Data extracted from a collection
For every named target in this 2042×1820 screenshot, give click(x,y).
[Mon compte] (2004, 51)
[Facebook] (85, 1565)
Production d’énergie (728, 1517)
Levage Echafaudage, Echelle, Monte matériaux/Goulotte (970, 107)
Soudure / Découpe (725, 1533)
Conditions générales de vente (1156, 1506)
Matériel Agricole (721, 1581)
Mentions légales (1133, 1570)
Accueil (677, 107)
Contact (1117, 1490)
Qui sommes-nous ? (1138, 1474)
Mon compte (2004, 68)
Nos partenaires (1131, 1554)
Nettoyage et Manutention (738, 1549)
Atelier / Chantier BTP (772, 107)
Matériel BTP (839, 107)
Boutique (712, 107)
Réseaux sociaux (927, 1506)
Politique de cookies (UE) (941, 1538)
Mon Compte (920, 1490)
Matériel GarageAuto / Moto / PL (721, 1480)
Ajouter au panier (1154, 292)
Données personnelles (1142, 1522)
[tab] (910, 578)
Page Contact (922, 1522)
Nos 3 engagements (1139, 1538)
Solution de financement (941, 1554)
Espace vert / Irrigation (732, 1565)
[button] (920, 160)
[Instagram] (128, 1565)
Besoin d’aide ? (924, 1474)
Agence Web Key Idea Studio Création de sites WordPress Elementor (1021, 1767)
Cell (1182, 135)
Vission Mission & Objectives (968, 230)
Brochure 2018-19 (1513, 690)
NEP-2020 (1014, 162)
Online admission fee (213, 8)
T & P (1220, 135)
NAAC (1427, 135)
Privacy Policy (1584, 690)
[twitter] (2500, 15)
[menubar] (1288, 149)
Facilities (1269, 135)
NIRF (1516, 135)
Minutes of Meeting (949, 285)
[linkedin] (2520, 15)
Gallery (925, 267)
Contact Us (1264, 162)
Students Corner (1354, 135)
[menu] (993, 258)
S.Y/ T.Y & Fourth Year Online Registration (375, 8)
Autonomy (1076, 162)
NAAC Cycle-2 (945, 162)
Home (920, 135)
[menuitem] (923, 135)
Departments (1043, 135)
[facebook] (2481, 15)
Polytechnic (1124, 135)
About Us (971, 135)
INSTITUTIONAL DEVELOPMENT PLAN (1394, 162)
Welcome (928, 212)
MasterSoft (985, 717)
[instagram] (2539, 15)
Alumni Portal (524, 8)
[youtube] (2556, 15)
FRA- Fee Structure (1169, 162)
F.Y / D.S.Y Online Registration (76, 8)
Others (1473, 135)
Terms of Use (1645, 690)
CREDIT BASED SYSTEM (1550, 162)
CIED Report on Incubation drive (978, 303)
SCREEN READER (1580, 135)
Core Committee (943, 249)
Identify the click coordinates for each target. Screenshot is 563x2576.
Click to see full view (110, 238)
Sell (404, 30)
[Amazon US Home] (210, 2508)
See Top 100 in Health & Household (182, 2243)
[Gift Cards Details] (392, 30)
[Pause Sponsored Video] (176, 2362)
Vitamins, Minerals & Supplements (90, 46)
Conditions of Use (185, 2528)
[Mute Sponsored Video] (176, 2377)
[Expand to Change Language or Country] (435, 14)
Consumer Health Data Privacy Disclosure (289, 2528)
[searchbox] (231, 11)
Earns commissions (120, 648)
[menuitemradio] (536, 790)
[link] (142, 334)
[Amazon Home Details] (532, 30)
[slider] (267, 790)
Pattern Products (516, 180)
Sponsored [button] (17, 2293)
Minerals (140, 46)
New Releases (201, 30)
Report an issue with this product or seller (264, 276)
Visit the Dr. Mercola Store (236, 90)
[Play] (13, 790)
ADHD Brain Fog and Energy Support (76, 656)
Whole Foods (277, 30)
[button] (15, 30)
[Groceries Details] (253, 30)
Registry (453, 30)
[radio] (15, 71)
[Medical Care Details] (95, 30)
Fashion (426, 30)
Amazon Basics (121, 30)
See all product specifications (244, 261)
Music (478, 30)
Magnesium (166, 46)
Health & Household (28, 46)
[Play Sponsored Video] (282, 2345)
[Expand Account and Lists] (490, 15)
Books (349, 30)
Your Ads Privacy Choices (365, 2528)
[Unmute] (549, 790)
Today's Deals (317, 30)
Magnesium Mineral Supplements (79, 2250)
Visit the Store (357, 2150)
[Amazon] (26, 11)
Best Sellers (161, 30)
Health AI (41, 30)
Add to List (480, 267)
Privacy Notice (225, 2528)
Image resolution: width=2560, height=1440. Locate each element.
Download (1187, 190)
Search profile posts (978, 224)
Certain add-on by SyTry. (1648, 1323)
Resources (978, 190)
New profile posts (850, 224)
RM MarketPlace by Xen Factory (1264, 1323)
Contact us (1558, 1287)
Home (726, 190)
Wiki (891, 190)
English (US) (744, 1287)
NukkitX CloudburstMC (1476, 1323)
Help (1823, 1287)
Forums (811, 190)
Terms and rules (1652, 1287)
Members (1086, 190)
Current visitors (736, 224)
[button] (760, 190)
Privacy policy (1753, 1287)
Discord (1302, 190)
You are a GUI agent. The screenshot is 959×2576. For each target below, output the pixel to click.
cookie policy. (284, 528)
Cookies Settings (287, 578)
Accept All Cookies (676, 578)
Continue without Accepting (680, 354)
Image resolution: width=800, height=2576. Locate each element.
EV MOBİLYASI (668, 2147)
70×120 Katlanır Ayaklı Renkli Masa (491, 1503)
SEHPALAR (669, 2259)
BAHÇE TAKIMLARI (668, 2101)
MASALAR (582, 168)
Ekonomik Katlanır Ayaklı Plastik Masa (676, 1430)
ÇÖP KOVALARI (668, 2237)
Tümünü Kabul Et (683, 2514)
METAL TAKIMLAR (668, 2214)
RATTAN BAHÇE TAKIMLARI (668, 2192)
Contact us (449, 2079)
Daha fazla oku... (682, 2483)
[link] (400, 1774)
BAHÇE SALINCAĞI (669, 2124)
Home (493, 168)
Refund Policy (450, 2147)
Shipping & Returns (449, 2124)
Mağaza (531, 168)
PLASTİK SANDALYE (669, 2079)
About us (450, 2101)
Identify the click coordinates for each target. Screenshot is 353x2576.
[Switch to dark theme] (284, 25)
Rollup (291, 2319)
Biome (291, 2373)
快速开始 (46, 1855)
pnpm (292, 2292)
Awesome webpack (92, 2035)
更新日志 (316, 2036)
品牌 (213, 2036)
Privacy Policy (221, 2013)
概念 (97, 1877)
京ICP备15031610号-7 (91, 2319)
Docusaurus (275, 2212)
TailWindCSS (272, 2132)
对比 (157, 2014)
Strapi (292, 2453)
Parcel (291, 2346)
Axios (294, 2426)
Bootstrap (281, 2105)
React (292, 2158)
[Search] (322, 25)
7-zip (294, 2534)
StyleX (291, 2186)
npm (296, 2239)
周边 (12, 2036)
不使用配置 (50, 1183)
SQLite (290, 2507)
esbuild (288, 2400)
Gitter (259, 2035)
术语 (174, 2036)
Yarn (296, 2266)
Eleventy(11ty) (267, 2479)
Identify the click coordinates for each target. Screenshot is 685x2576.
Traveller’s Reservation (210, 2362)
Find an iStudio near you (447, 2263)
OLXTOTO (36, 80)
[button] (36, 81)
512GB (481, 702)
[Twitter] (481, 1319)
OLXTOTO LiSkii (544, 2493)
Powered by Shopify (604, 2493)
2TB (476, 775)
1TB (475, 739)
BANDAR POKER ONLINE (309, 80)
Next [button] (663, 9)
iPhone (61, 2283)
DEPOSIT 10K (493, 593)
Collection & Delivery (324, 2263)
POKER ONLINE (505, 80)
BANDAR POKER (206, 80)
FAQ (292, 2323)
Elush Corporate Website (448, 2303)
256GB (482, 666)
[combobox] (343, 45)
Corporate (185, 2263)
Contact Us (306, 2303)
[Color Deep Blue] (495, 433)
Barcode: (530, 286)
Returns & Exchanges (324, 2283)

* _Work order_
Print, without alteration, only the lines above between the one holding "对比 (157, 2014)" and the one holding "POKER ONLINE (505, 80)", inclusive.

* _Response for this exercise_
对比 (157, 2014)
Strapi (292, 2453)
Parcel (291, 2346)
Axios (294, 2426)
Bootstrap (281, 2105)
React (292, 2158)
[Search] (322, 25)
7-zip (294, 2534)
StyleX (291, 2186)
npm (296, 2239)
周边 (12, 2036)
不使用配置 (50, 1183)
SQLite (290, 2507)
esbuild (288, 2400)
Gitter (259, 2035)
术语 (174, 2036)
Yarn (296, 2266)
Eleventy(11ty) (267, 2479)
Identify the click coordinates for each target. Screenshot is 685x2576.
Traveller’s Reservation (210, 2362)
Find an iStudio near you (447, 2263)
OLXTOTO (36, 80)
[button] (36, 81)
512GB (481, 702)
[Twitter] (481, 1319)
OLXTOTO LiSkii (544, 2493)
Powered by Shopify (604, 2493)
2TB (476, 775)
1TB (475, 739)
BANDAR POKER ONLINE (309, 80)
Next [button] (663, 9)
iPhone (61, 2283)
DEPOSIT 10K (493, 593)
Collection & Delivery (324, 2263)
POKER ONLINE (505, 80)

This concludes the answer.